Fast forward to the present day and, from the available evidence, an outsider might find it hard to believe the decision-makers concerned in Serbia would have made a different judgment about the lithium mine if the incident affecting their countryman in Australia had not happened. But might they have been influenced - at least in part - by the way Australia handled the Djokovic case and did this tip the balance? Who knows? What is certain, however, from history and experience is that all too often larger or more important events are set off by smaller ones - and the law of unintended consequences is all too real.

A Sunday of shame

The end of this month marks the 50th anniversary of what came to be regarded as one of the most significant and terrible single events of the “Troubles” - the name given to the sectarian conflict in Northern Ireland from the late 1960s to 1998 between the mostly Protestant unionists, known as loyalists who wanted the Province to remain part of the UK, and the mainly Roman Catholic nationalists, known as republicans who wanted it to become part of the Republic of Ireland.

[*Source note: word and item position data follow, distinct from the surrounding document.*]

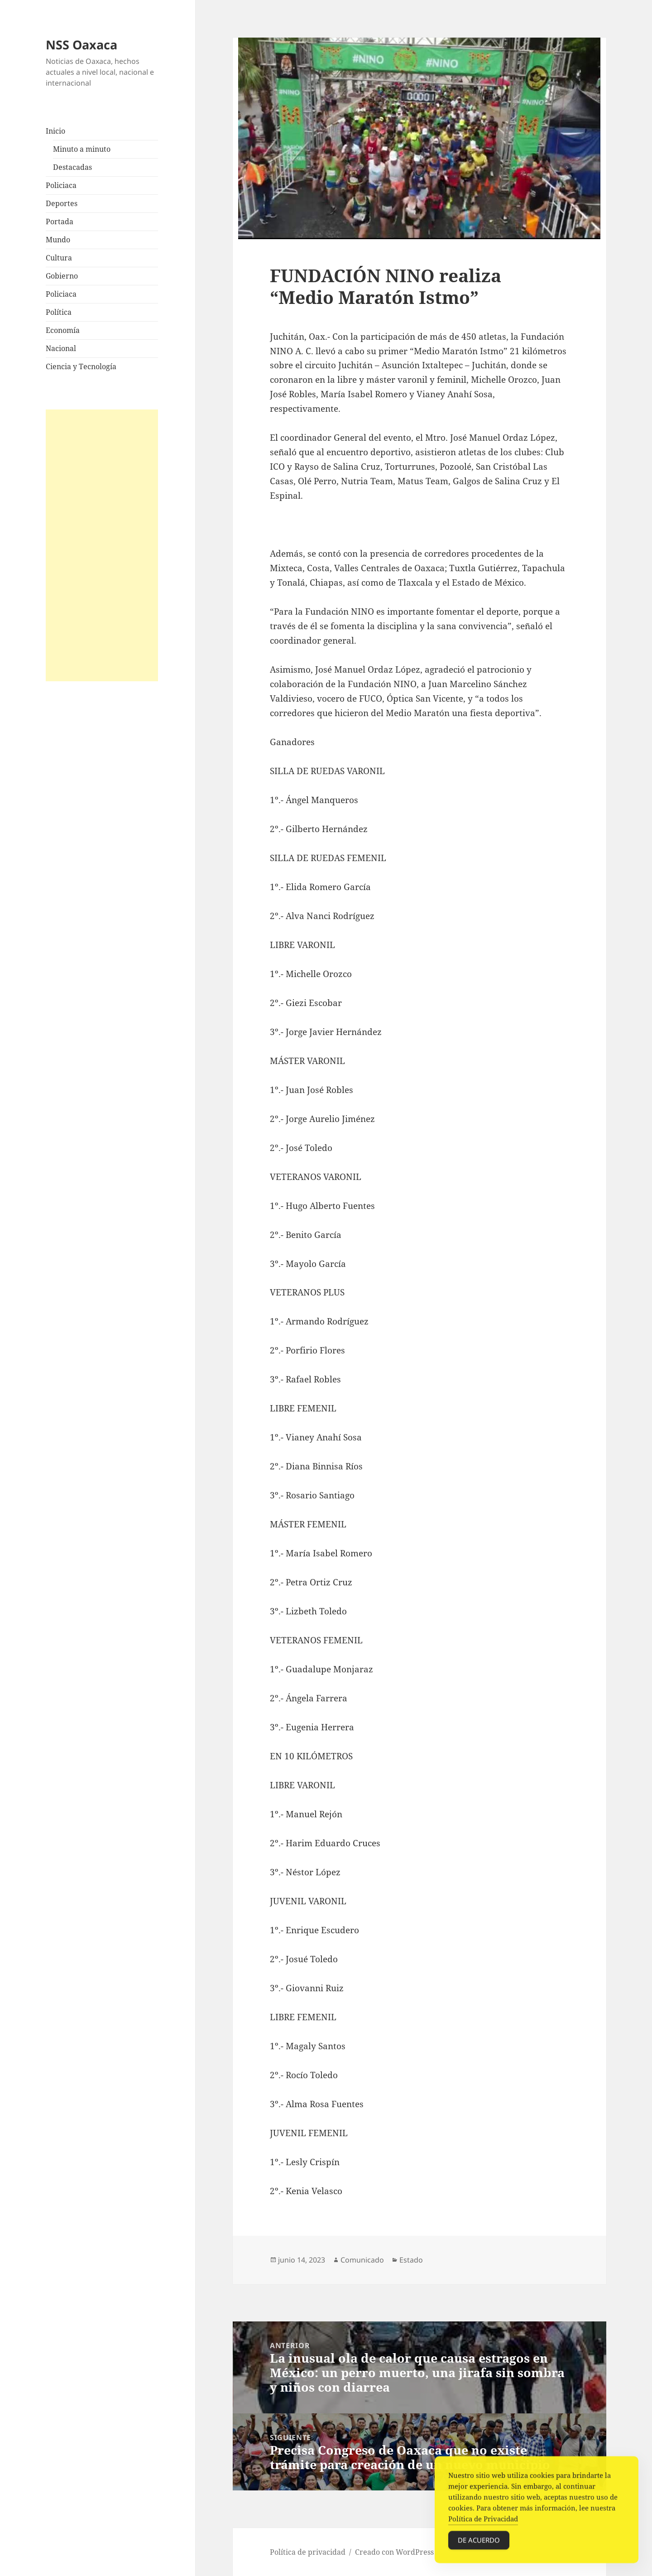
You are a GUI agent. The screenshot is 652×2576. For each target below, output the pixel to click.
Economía (63, 330)
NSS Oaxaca (81, 44)
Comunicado (362, 2260)
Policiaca (61, 185)
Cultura (59, 258)
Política (59, 312)
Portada (59, 221)
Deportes (61, 203)
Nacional (61, 348)
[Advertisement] (102, 545)
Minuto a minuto (81, 149)
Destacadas (72, 167)
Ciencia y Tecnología (81, 366)
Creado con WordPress (394, 2552)
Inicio (55, 131)
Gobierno (62, 276)
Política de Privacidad (483, 2522)
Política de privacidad (307, 2552)
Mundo (58, 240)
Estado (411, 2260)
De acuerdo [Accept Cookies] (479, 2543)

The horrific incident known as “Bloody Sunday” began as a peaceful demonstration in Londonderry on January 30, 1972 by Roman Catholic civil rights supporters protesting against the British government’s policy of internment for suspected members of the Irish Republican Army. But the demonstration later turned violent. British soldiers of the Parachute Regiment opened fire killing 13 marchers and wounding 15 others, one of whom later died from his injuries. The Army claimed its men had been fired on during the march though there were conflicting accounts of what happened. But, inevitably, Bloody Sunday fuelled Catholic and nationalist hostility and precipitated an upsurge in support for the IRA which advocated violence against Britain to force it to withdraw from the Province.

A formal inquiry later the same year criticised the firing by the Army as “bordering on the reckless” but put the main blame for the deaths on the organisers of the march for creating a dangerous situation. This was criticised as a whitewash. Following another inquiry years later, the Saville Report of 2010 concluded that none of the victims had posed any threat to the soldiers and that their shooting was without justification - and the then British Prime Minister, David Cameron, formally apologised in Parliament.

This was a dark chapter in the history of Northern Ireland. But many maintain it should never be forgotten, not least because acknowledgement of the past has always been a key element in bringing the two communities together. This was ultimately achieved by the historic Good Friday Agreement of 1998 which helped to bring the Troubles to an end. It provided for a power-sharing executive and created the Northern Ireland Assembly, commonly known as Stormont. Although this collapsed in 2017 due to policy disagreements between its power-sharing leadership, a deal to restore the Province’s government was published in January, 2020 and the Assembly was reopened.